> PASSAGE TO READ
====================

Diabetes Drugs Associated with Heart Disease

One common debate is whether diabetes medications increase the risk of heart disease. The Food and Drug Administration (FDA) requires oral diabetes medicines to carry a warning regarding increased risk of heart attack.

Several studies have associated a diabetes drug, Rosiglitazone, with cardiovascular mortality and morbidity. Rosiglitazone belongs to a class of anti-diabetic drugs knows as thiazolidinediones. The generic name of Rosiglitazone is Avandia. It is often referred to as an insulin sensitizer and used to treat people suffering from type 2 diabetes.

Studies Suggest Avandia Poses a Higher Risk of Heart Ailments

According to two extensive studies published in the Journal of the American Medical Association, patients who consume Avandia face a higher risk of developing fatal heart ailments.

The study conducted by Dr. David Graham, the associate director of the FDA, examined the data collected from over 220,000 elderly diabetics in a Medicare health insurance program who were either on Avandia or other diabetes treatment. The study found that patients on Avandia face an increased risk of stroke, heart failure and death, as compared to those not consuming the drug.

The other study headed by Dr. Steven Nissen, chairman of cardiovascular medicine at the Cleveland Clinic in 2007 raised public concern about the adverse cardiovascular outcomes of Avandia. The researchers performed a meta-analysis of the data collected from 56 different studies. They compared data from 35,000 patients on diabetes treatment. It was found that patients consuming Avandia faced 33 percent more risk of having a heart attack as compared to patients on other treatments. Also, Avandia was associated with increased risk of myocardial infarction and death from cardiovascular ailments.

Some of the other side effects of Avandia are upper respiratory tract infection, back pain, headache, fatigue, sinusitis, hypoglycemia, diarrhea and edema.

Do Diabetes Drugs Increase Risk of Cancer?

Conventional drug treatment for diabetes does not have a good track record. Prescription drugs have various side effects and are associated with severe health complications. Several researches have revealed that long-term use of some common diabetes drugs can increase the risk of cancer.

====================

> ENTRIES SHOWN
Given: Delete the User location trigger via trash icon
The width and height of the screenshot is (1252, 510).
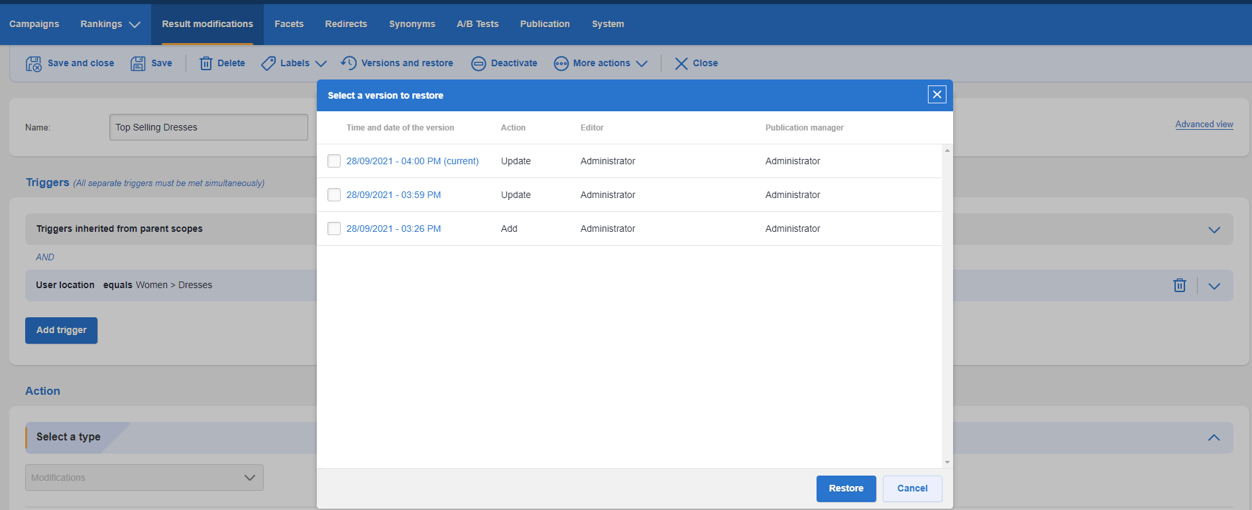Looking at the screenshot, I should coord(1180,285).
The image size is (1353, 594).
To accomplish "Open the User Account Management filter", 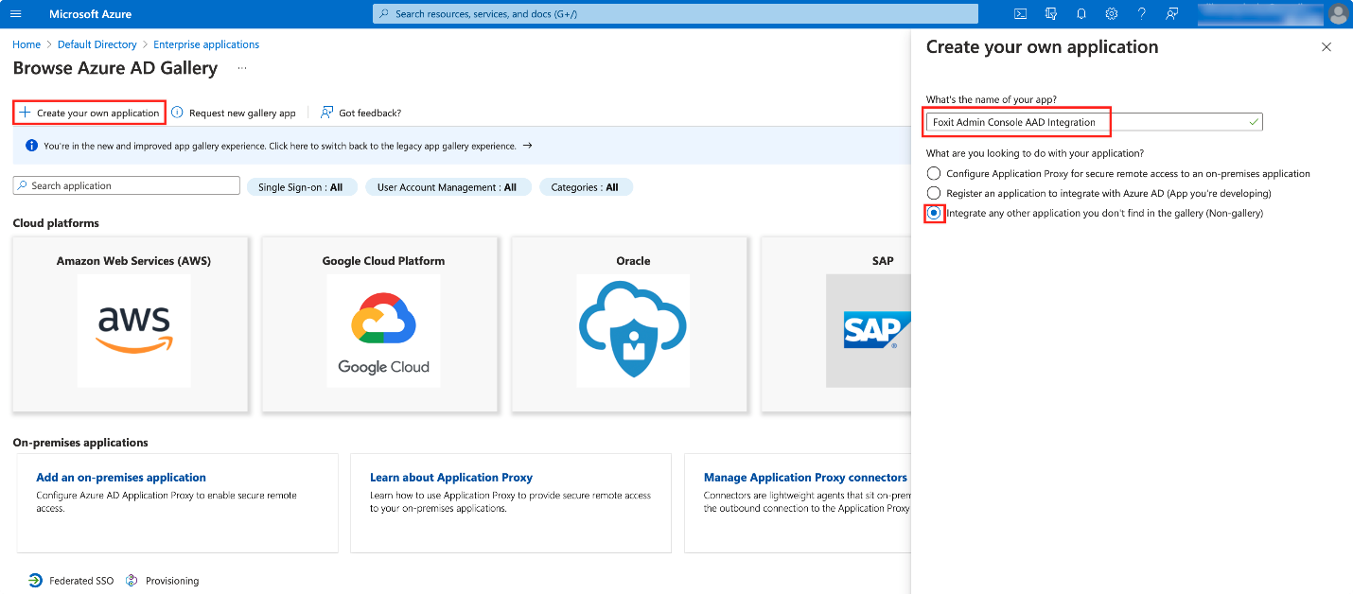I will [x=448, y=186].
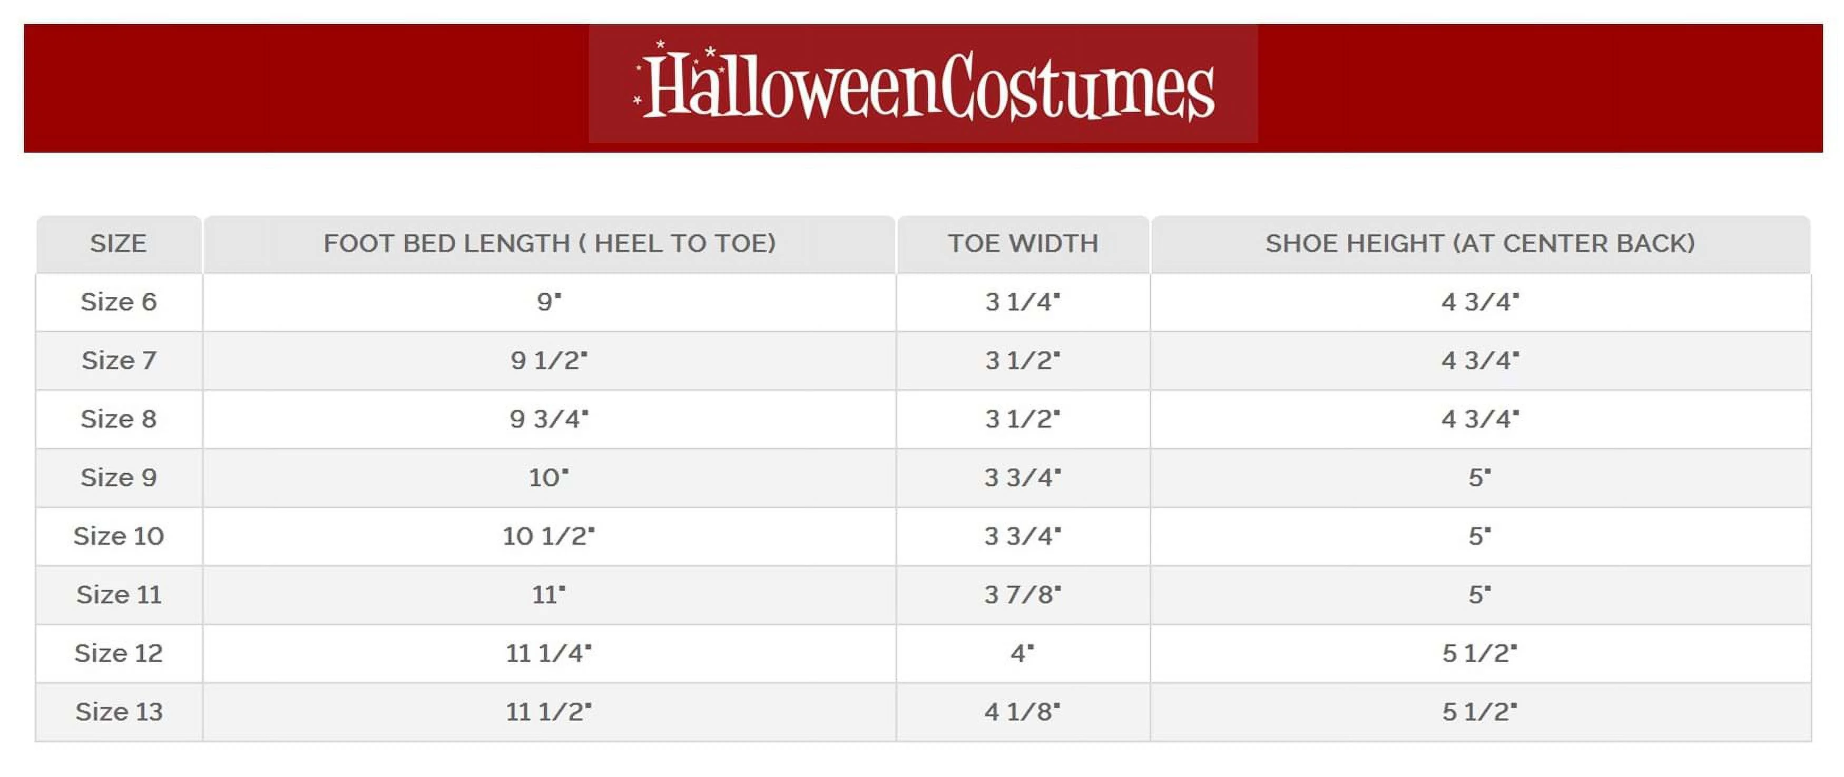The image size is (1844, 777).
Task: Select the Size 7 row label
Action: [x=118, y=361]
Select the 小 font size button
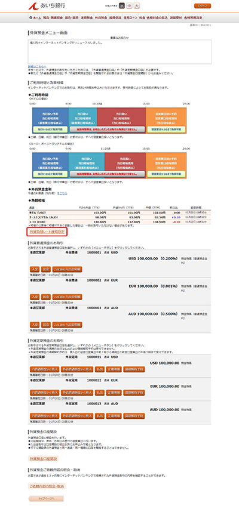239x509 pixels. coord(122,6)
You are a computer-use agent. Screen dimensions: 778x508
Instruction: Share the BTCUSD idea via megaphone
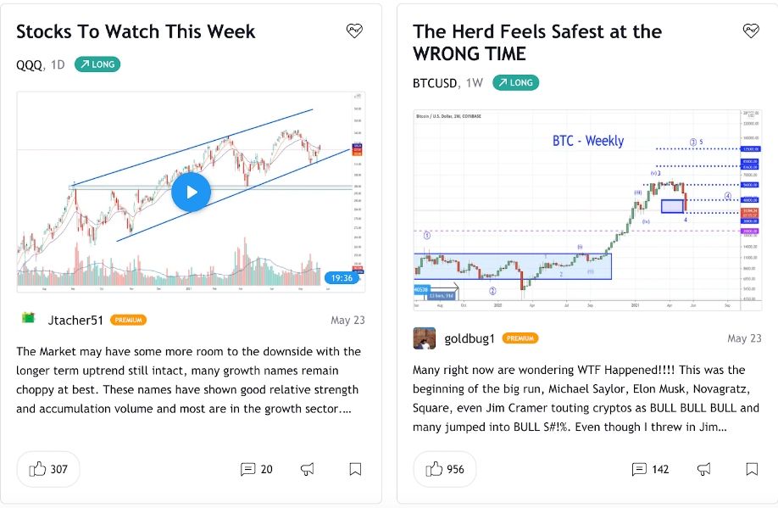click(x=703, y=469)
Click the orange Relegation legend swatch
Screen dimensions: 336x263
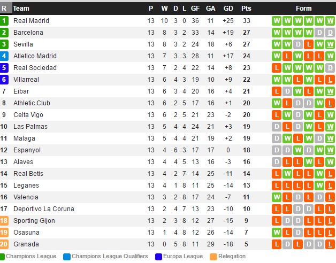coord(213,257)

====================

> WORK ORDER 1
In the text on diabetes drugs and heart disease, why does conventional drug treatment for diabetes not have a good track record? Answer in one to three sentences.
> WORK ORDER 2
Pick up the text on diabetes drugs and heart disease after its final sentence and keep writing.
The records have no connection to the text on diabetes drugs.

> FINAL ANSWER 1
Prescription drugs for diabetes have various side effects and are associated with severe health complications. Several studies have also found that long-term use of some common diabetes drugs can raise the risk of cancer.

> FINAL ANSWER 2
Oral Diabetes Medication May Raise Cancer Risk

An analysis of five-year data collected from an ongoing 10-year study, conducted by Takeda Pharmaceuticals, showed a link between the common anti-diabetes drug Actos and increased risk of bladder cancer. Actos is an oral prescription medication that is used for treating type 2 diabetes mellitus. The generic name of the drug is pioglitazone. It belongs to the class of drug called peroxisome proliferator-activated receptor (PPAR) agonists.

The observational cohort study was conducted on 193,000 diabetics associated with the Kaiser Permanente Northern California health plan. The data was collected between January 1, 1997 and April 20, 2008. Higher incidents of bladder cancer were observed among patients who received pioglitazone for at least 2 years, as compared to those on other medication. Also, the diabetics with longest exposure to the drug and those with the highest cumulative dose experienced higher risk of bladder cancer.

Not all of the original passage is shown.